AIM:
Answer these questions on the hurricane funding report below:
1. In which two years were no hurricanes declared as disasters?
2. What three products will be made to explore the hurricane data?
3. Which columns does the code remove from the funding data?

TEXT PASSAGE:

__________

Introduction

In this report, we used the data from the FEMA website and this data is about the summary of Public Assistance Funded Projects. We are specifically interested in the hurricane disasters happened from the year 2009 to the year 2018 and there are no hurricanes been declared as disasters in year 2014 and year 2015. Therefore, we only used a small subset of the data and this data can be found here: https://www.fema.gov/openfema-data-page/public-assistance-funded-projects-details-v1

We will produce one report, one published shiny app and one presentation slide using revealjs to explore any interesting trends or patterns from the hurricane data. All the codes, projects and data being used can be found in the GitHub Repo.

Date Preparation

library(dplyr)
## 
## Attaching package: 'dplyr'
## The following objects are masked from 'package:stats':
## 
##     filter, lag
## The following objects are masked from 'package:base':
## 
##     intersect, setdiff, setequal, union
# Read in the data 
funding <- read.csv("PublicAssistanceFundedProjectsDetails.csv")
# Select the data related to Hurricane
funding <- funding %>% 
  filter(incidentType == "Hurricane")
# Separate the date to get year information
library(tidyverse)
## ── Attaching packages ─────────────────────────────────────── tidyverse 1.3.0 ──
## ✓ ggplot2 3.3.2     ✓ purrr   0.3.4
## ✓ tibble  3.0.3     ✓ stringr 1.4.0
## ✓ tidyr   1.1.2     ✓ forcats 0.5.0
## ✓ readr   1.3.1
## ── Conflicts ────────────────────────────────────────── tidyverse_conflicts() ──
## x dplyr::filter() masks stats::filter()
## x dplyr::lag()    masks stats::lag()
funding <- funding %>% 
  separate(declarationDate, c("year", "month", "day"), sep = "-")
# Change the format from character to integer
funding$year <- as.integer(funding$year)
# Subset the data from year 2009 to year 2018
funding <- funding %>% 
  filter(year >= 2009 & year <= 2018)
# The sub-data funding is stored and uploaded in GitHub Repo
# Remove some columns 
funding <- funding %>% 
  select(-c(day, incidentType, hash, id, lastRefresh, obligatedDate))
# Create fips for county 
library(maps)
# head(county.fips)
county_fip <- county.fips %>% 
  separate(polyname, c("state", "county"), sep = ",")
# Capitalize the state and county name for consistency
county_fip$state <- toupper(county_fip$state)
funding$state <- toupper(funding$state)
county_fip$county <- toupper(county_fip$county)
funding$county <- toupper(funding$county)
# Add the fips into our funding data set
funding <- left_join(funding, county_fip, by = c("county", "state"))

__________

DATA SHOWN:
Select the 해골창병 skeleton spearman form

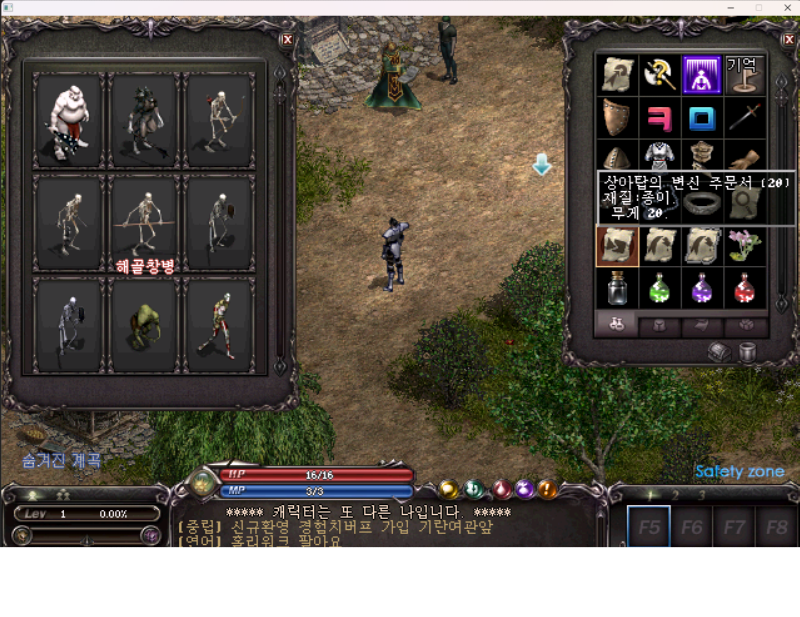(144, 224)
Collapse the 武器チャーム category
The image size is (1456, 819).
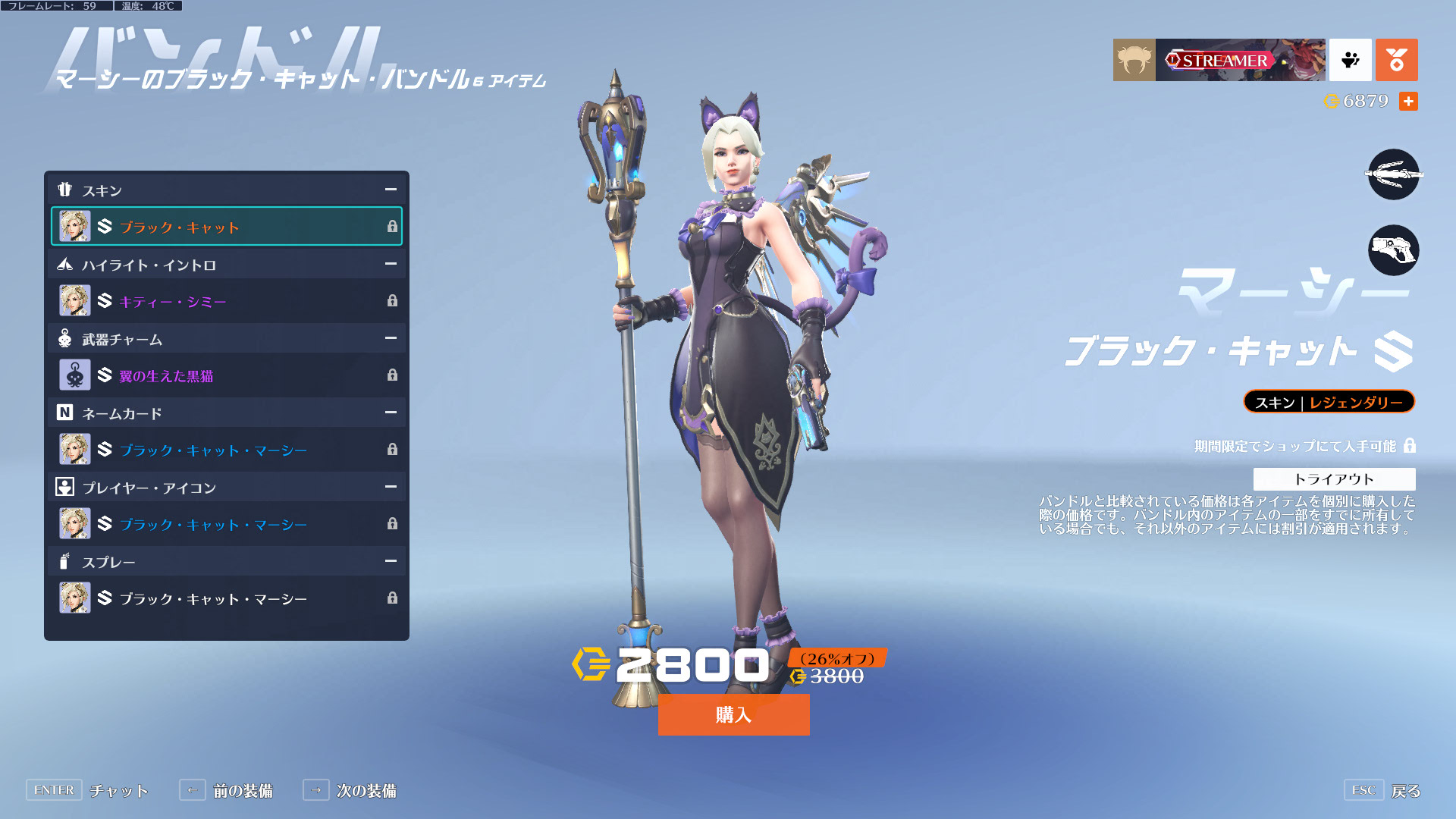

__________

THE ANSWER:
1. 2014 and 2015.
2. One report, one published shiny app, and one presentation slide using revealjs.
3. day, incidentType, hash, id, lastRefresh, and obligatedDate.